Taking students into the real world, the living world, to study and learn has immense benefits . (Photo: Flagstaff Academy).

8th grade students at Friends School visit Moab. (Photo: Friends School).

Pandemic or not, schools see the benefits of outdoor education

While outdoor education has always played a leading role at Bixby School, Friends School and Flagstaff Academy, all located in Boulder County, after a pandemic year of learning outside by necessity, these schools are more committed than ever to immersing students in studies far beyond the four walls of a classroom.

Friends School director of admissions Melanie Leggett explained, “We’ve always prioritized outdoor education, but now we’ve seen just how much we can do outside. Our kids were perfectly happy to be outside all day.”

Leggett isn’t exaggerating. Students at Bixby School and Friends School studied, ate and played outdoors from the start to end of most 2020 to 2021 school days, as the schools shifted education outdoors “98 percent of the time,” said Leggett, to keep classes in-person. Bixby head of school Nina Lopez said, “We learned, students and teachers, that we’re adaptable and can do hard things. We bought tents, built platforms, put down rugs and brought out chairs.” Teachers rewrote curricula to take advantage of the outdoor environment – such as an ornithology unit for first graders and for fifth graders, learning math by designing raised garden beds – and reminded students to dress for the weather and pack hearty snacks. “We added more periods of rest into our day since it can be tiring to be outside, and over and over again, we saw the benefits of outdoor education,” Leggett said.

At Flagstaff Academy, a public charter school in the St. Vrain Valley School District, students returned from remote learning as soon as was safely feasible, and the outdoor education celebrated at the school from its first days attained new urgency. “Even with masks and social distancing, when students were able to get their hands dirty and plant seeds, that was connective and healing,” said Lisa Trank-Greene, communications coordinator at Flagstaff Academy. “There was a specialness to the outdoor space.”

Flagstaff’s natural classroom includes a geodesic dome greenhouse featuring an aquaponic system for growing plants. As at Friends School and Bixby, Flagstaff students tend and harvest organic vegetables and seed pollinator-friendly plants and native grasses. Trank-Greene said, “It’s one thing to be in a science lab and another to be able to be out finding birds or looking at microorganisms in streams. We’re taking our students into the real world, the living world, to study and learn.”

Going forward, Bixby School, Friends School and Flagstaff Academy intend to keep the focus on outdoor learning in high gear. Bixby has prioritized building bat boxes and beehives, and Friends School is moving physical education classes permanently outdoors. “We live in Colorado with so many days of sun, so why not?” Leggett said. “Our parents and kids loved outdoor PE.”

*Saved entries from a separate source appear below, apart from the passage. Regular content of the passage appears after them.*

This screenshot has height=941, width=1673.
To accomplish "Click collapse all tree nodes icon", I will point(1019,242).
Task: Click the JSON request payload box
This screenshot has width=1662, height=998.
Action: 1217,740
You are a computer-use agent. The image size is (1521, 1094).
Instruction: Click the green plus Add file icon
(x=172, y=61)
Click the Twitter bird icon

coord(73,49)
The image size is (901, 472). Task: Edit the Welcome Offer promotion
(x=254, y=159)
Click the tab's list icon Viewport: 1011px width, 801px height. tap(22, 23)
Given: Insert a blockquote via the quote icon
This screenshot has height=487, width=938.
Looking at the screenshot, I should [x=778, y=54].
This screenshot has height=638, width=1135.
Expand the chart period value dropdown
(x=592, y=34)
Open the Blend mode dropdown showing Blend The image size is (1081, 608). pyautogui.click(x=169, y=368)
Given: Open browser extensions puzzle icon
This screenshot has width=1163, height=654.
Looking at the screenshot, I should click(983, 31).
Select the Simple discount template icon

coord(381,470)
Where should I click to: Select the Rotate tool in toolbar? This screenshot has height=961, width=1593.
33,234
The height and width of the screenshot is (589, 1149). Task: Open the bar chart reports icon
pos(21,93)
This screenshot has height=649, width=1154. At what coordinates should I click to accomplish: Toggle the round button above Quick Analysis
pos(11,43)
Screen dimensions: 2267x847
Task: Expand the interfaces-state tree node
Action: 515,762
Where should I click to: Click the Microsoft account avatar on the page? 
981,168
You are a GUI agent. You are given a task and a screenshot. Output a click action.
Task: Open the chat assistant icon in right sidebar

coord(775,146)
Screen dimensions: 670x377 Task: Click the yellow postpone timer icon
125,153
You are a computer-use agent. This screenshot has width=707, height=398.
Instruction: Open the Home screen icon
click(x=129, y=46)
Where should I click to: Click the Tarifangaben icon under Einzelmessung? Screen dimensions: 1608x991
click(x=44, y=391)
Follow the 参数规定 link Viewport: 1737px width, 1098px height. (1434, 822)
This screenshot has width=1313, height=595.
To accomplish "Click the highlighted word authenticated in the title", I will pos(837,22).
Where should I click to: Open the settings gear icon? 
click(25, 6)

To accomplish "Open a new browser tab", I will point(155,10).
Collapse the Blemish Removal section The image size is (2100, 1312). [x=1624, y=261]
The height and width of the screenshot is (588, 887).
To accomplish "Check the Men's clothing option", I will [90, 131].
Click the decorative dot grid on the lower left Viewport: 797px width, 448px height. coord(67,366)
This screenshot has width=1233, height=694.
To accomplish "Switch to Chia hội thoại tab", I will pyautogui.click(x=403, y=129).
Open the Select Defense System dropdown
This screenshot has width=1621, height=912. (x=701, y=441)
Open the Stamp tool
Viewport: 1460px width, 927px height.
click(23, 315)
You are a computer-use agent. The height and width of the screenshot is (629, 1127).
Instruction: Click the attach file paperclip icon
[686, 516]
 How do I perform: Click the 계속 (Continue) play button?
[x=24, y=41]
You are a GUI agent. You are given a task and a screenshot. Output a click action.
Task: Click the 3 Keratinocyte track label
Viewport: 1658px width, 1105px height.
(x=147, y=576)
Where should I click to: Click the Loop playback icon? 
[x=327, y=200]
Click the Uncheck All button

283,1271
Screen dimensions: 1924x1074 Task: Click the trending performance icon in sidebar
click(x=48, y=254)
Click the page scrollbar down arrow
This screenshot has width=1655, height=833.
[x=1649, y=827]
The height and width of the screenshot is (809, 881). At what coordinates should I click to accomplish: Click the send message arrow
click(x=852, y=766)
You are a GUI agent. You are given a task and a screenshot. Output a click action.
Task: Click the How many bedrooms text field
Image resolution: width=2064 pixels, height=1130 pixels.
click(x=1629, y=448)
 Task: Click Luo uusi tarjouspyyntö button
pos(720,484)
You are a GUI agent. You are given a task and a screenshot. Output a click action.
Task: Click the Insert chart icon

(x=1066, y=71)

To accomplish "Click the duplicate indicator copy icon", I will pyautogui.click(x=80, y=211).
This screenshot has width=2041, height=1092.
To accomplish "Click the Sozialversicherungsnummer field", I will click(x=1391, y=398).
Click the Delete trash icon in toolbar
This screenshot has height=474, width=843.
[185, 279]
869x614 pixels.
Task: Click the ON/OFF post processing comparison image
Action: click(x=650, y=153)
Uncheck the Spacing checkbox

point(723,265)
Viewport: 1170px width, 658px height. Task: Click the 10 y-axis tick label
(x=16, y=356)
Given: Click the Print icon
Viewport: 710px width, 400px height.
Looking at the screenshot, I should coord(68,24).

Students at Friends School study nature from the boardwalk. (Photo: Friends School).

Indeed, for Bixby, Friends and Flagstaff, last year’s forced dependency on outside classrooms reemphasized the worth of a vibrant outdoor education program. “We already loved recess and field trips,” Leggett said. “Now we saw the value of even more time outdoors. We saw the physical benefits of our kids feeling reenergized and more self-regulated outdoors and having greater focus, and it’s safe to say we’ll be outdoors next year even more than we used to be.”

Flagstaff’s natural classroom includes a geodesic dome greenhouse. (Photo: Flagstaff Academy).

Lopez noted, “This was a reminder that learning doesn’t just happen in our brain but is a whole-body experience. Being outdoors opened up new ways for our kids to see the relevance of what we’re learning and more importantly, to direct their learning and to spark their curiosity. We know that kids learn better when they’re moving and outside.”

Lopez added that as Bixby has reflected on the past year and how the pandemic has exacerbated inequities, they’re hoping to welcome more students to Bixby-style outdoor education with a significant increase in tuition support.

What remains the same for Bixby School, Friends School and Flagstaff Academy is their longstanding commitment to the wonders of outdoor education. “We believe that if kids experience the outdoors, they will learn to love the outdoors and go on to take care of it,” Leggett said. “We are building the next generation of environmental stewards.”

Trank-Greene concurred: “We believe we are helping to create tomorrow’s ethical leaders of the world, and part of being an ethical leader means not only aiming for my own success but to succeed in relationship with our interconnected world. We are responsible for this planet that is our home, and it’s important to us that our students learn this from an early age.”

Outdoor class circle. (Photo: Friends School).